THE TASK
Starting from the line that contains "This screenshot has width=640, height=476.", reproduce each line exactly through the end of the material, and include no other lines.

********

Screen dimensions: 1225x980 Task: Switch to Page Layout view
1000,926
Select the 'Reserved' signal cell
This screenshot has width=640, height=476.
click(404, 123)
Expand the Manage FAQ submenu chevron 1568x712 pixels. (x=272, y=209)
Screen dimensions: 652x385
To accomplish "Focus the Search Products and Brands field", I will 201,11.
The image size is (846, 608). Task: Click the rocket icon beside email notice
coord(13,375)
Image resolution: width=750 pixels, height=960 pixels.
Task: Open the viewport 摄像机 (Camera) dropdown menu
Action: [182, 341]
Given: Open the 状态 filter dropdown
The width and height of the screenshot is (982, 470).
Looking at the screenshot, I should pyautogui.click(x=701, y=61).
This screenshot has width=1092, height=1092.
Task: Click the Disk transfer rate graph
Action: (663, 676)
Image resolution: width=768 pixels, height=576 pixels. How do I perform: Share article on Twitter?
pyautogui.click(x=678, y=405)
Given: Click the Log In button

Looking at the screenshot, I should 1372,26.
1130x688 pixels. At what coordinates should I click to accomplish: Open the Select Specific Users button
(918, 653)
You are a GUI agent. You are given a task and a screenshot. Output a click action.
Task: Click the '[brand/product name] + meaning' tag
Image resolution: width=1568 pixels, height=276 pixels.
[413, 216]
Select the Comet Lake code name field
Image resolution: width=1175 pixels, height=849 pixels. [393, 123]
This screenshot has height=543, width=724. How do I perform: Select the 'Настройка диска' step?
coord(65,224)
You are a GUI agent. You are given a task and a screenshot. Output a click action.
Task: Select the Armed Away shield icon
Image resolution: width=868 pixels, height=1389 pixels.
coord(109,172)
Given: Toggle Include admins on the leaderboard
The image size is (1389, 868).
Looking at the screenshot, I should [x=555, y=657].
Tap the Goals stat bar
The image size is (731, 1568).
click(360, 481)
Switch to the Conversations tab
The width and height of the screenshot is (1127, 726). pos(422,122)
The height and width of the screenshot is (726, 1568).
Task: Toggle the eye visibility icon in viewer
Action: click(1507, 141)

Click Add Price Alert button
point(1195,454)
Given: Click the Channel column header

********

THE ANSWER
This screenshot has width=640, height=476.
click(404, 123)
Expand the Manage FAQ submenu chevron 1568x712 pixels. (x=272, y=209)
Screen dimensions: 652x385
To accomplish "Focus the Search Products and Brands field", I will 201,11.
The image size is (846, 608). Task: Click the rocket icon beside email notice
coord(13,375)
Image resolution: width=750 pixels, height=960 pixels.
Task: Open the viewport 摄像机 (Camera) dropdown menu
Action: [182, 341]
Given: Open the 状态 filter dropdown
The width and height of the screenshot is (982, 470).
Looking at the screenshot, I should pyautogui.click(x=701, y=61).
This screenshot has width=1092, height=1092.
Task: Click the Disk transfer rate graph
Action: (663, 676)
Image resolution: width=768 pixels, height=576 pixels. How do I perform: Share article on Twitter?
pyautogui.click(x=678, y=405)
Given: Click the Log In button

Looking at the screenshot, I should 1372,26.
1130x688 pixels. At what coordinates should I click to accomplish: Open the Select Specific Users button
(918, 653)
You are a GUI agent. You are given a task and a screenshot. Output a click action.
Task: Click the '[brand/product name] + meaning' tag
Image resolution: width=1568 pixels, height=276 pixels.
[413, 216]
Select the Comet Lake code name field
Image resolution: width=1175 pixels, height=849 pixels. [393, 123]
This screenshot has height=543, width=724. How do I perform: Select the 'Настройка диска' step?
coord(65,224)
You are a GUI agent. You are given a task and a screenshot. Output a click action.
Task: Select the Armed Away shield icon
Image resolution: width=868 pixels, height=1389 pixels.
coord(109,172)
Given: Toggle Include admins on the leaderboard
The image size is (1389, 868).
Looking at the screenshot, I should [x=555, y=657].
Tap the Goals stat bar
The image size is (731, 1568).
click(360, 481)
Switch to the Conversations tab
The width and height of the screenshot is (1127, 726). pos(422,122)
The height and width of the screenshot is (726, 1568).
Task: Toggle the eye visibility icon in viewer
Action: click(1507, 141)

Click Add Price Alert button
point(1195,454)
Given: Click the Channel column header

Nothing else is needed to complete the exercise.